Cette fois, difficile de les manquer, alors que le centre-ville est quadrillé par 1600 agents. Cet important dispositif policier avait pour objectif de ne pas quitter les Anglais d'une semelle. Sur ce point, il n'a pas failli, malgré un mouvement de foule, du gaz lacrymogène et un pare-brise brisé, rue du Priez, en début de soirée.
A la veille d'une rencontre contre le pays de Galles, dans la ville voisine de Lens, des centaines d'Anglais se sont donné rendez-vous. Venus de toute l'Angleterre pour brailler leur répertoire pendant des heures, de l'hymne God Save the Queen au dernier refrain à la mode, Will Grigg's on fire. Sans oublier quelques mots fleuris adressés aux Russes. Un arrêté préfectoral interdit la vente d'alcool à emporter, mais les bars sont pris d'assaut. Sans compter la demi-douzaine d'infractions constatées dans des épiceries et autres commerces. Echaudés par des incidents, certains cafetiers ont préféré fermer leurs portes, avant même la rencontre de 21 heures. "J'ai eu des chaises qui ont volé hier [mardi], il faut rester aux aguets", confie l'un d'eux.
"Nous n'avons rien fait de mal, nous chantions !"

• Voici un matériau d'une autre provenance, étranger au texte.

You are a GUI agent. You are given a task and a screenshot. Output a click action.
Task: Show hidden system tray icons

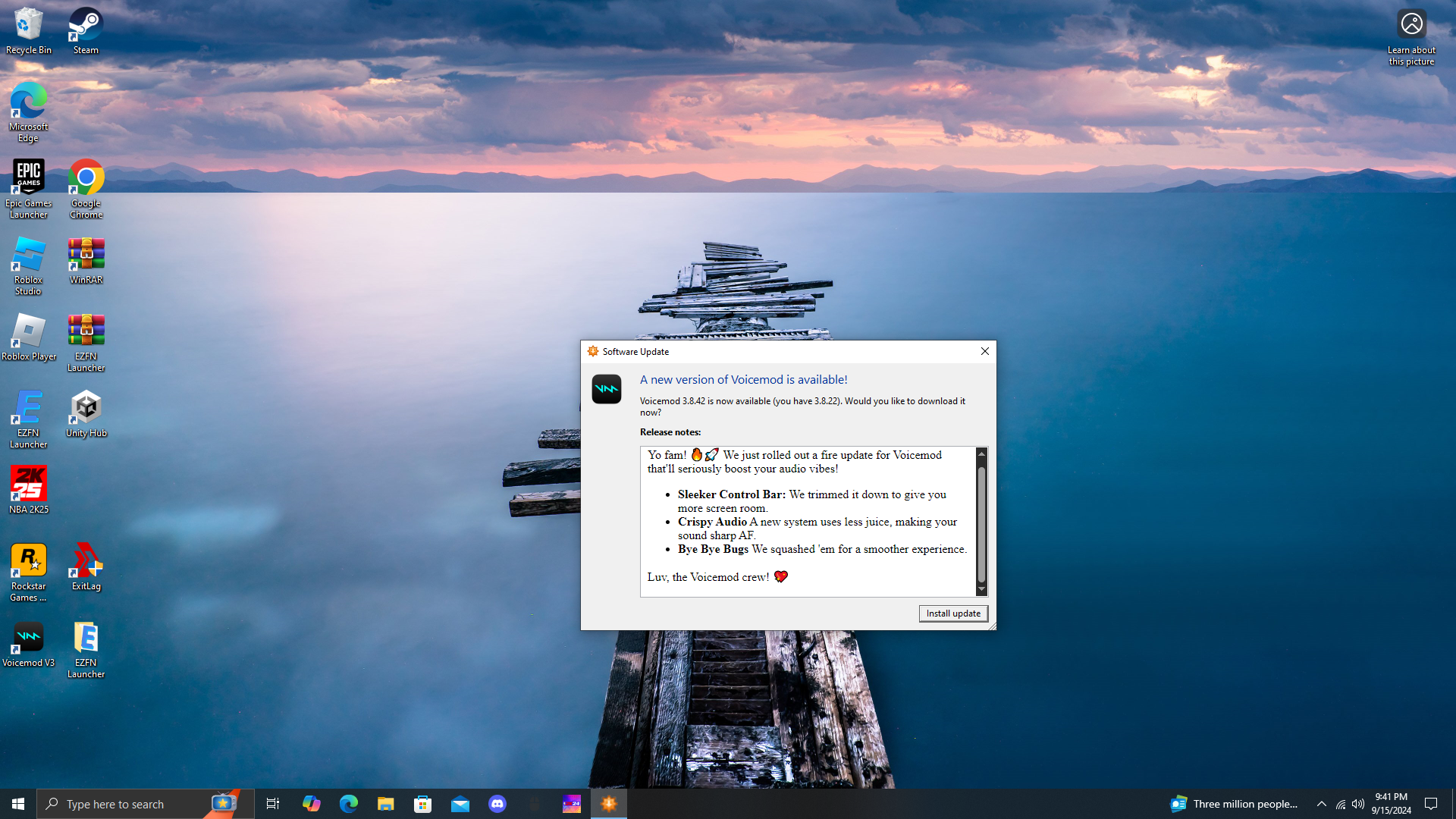click(x=1321, y=804)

A Lille, malgré l'ambiance bon enfant –quoiqu'un peu virile– la présence de centaines de supporters enivrés semble agacer les forces de l'ordre. Vers 23 heures, quelques pétards explosent, près du théâtre, mettant en branle le cortège de chanteurs, exclusivement composé de jeunes hommes. Un fumigène est allumé. Les CRS emboîtent le pas à la troupe, dans les rues sombres de la ville, avant de donner la charge, quelques minutes plus tard.
Au niveau d'un carrefour, des Anglais tombent à terre, les yeux rougis par les gaz. La suite est confuse. Les supporters sont refoulés vers la gare, où les attend un cordon de policiers, qui donne la charge à son tour, sur la rue Faidherbe. Beaucoup de jeunes Français s'énervent à leur tour contre la police : "On est chez nous !"
Charge des CRS sur les supporters anglais. pic.twitter.com/y7zLjtiQbP
— fabien magnenou (@fmagnenou) 15 juin 2016
Un peu plus tard, tout ce petit monde est dispersé. "Hé, dites bonjour à ma mère !" commente un jeune homme venu de Hull, en pleine discussion. Son ami Jason n'en revient toujours pas. "Les policiers ont surréagi. Nous n'avons rien de fait de mal, nous chantions. Nous n'étions pas en train de nous battre. Même si nous étions beaucoup, c'est normal pour nous de chanter dans la rue. Et si nous faisons pareil aux Français qui viennent en Angleterre ?"
D'autres supporters anglais partagent le même constat : les incidents de Lille sont sans commune mesure avec ceux de Marseille. La journée n'a pas été calme pour autant, loin de là. Seize personnes ont été hospitalisées au total, dans les hôpitaux Roger-Salengro et Saint-Vincent.
Grand-Place, quartier de la gare ou du théâtre... Le temps d'une journée, Lille est passée sous pavillon anglais. Et à vrai dire, aucun sujet de sa Gracieuse Majesté n'a levé les yeux sur un écran pour suivre les rencontres du jour. "Notre but, c'est de faire en sorte que la fête soit belle", glissait le commissaire Olivier Dimpre, dans la matinée. Au total, 36 personnes ont été interpellées dans la journée, selon la préfecture du Nord. Pour de nombreux supporters anglais, la nuit s'est achevée sur une fausse note.